M.A.F.H. – More Acid For Hegel

4 out of 5

Label: DIscos Mascarpone

Produced by: Avelino Saavedra (recorded by)

Patience is a virtue, which maybe is hard to say about a guitar / drums noise freakout band who blasts your ears with improvised shredding on opener ‘Acid For Hegel,’ but: across M.A.F.H.’s 8-song debut of similarly expansive instrumentals – think Mats Gustaffson translated to guitar or Flower-Corsano on permanent uppers – I kept waiting for the album, or even for any given song, to really settle into… something. With improv, there’s a certain tolerance for bloat, as the players find their way to an ebb and flow, but that’s exactly it: I wasn’t able to detect ebb or flow. It felt like A.L. Guillén and Avelino Saavedra – M.A.F.H. – were just on, and then you’re in it with them. Or not. And after a couple tracks of that, maybe I was not.

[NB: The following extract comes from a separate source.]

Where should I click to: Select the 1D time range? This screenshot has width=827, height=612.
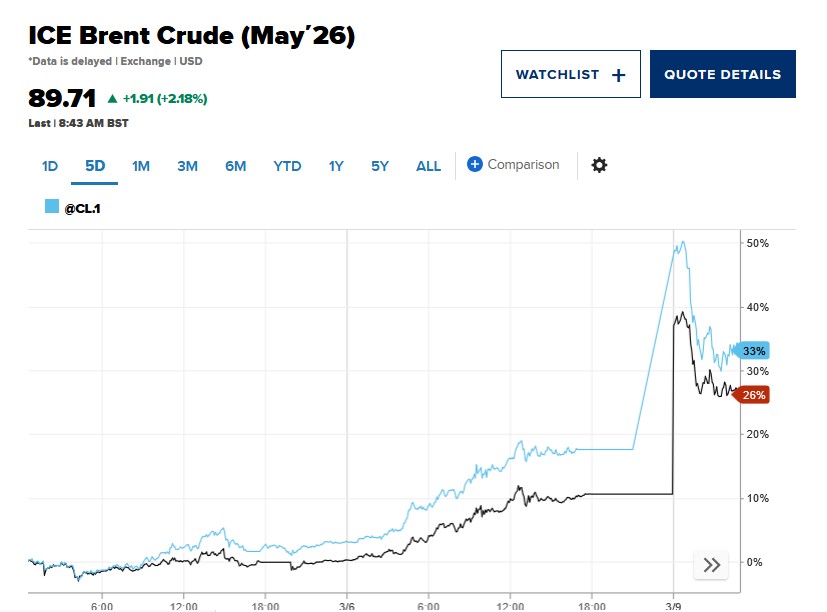coord(50,166)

However, the closing title track suddenly gave me what I wanted: after jamming out madly for a good chunk of its 8-minutes, the duo starts hitting some breakdowns, which gives us a moment of pause for the track to ramp back up for a damned intense conclusion. So – I hit play again with a bit more… patience for the project as a whole.

Indeed, with a bit of a grander take, More Acid proves to be a pretty rounded experience: if you take in the songs as the ebb and flow, and consume all the anarchy as existing within a single puzzle piece – that is, despite all the chaos, its intention is to achieve a singular emotional note – then there’s actually quite a bit of variation here, stretching from freakouts to ambience and minimalism, landing on some comparatively “linear” “rock” in the album’s conclusion.

Is all of that necessary? It’s hard to parse that; I do think it can be a bit of a march until the duo starts allowing themselves to lay down some borders, making me wonder if this thing could’ve held my attention from the outset if there were hints of that early on. However, that same battle definitely makes “getting it” incredibly rewarding.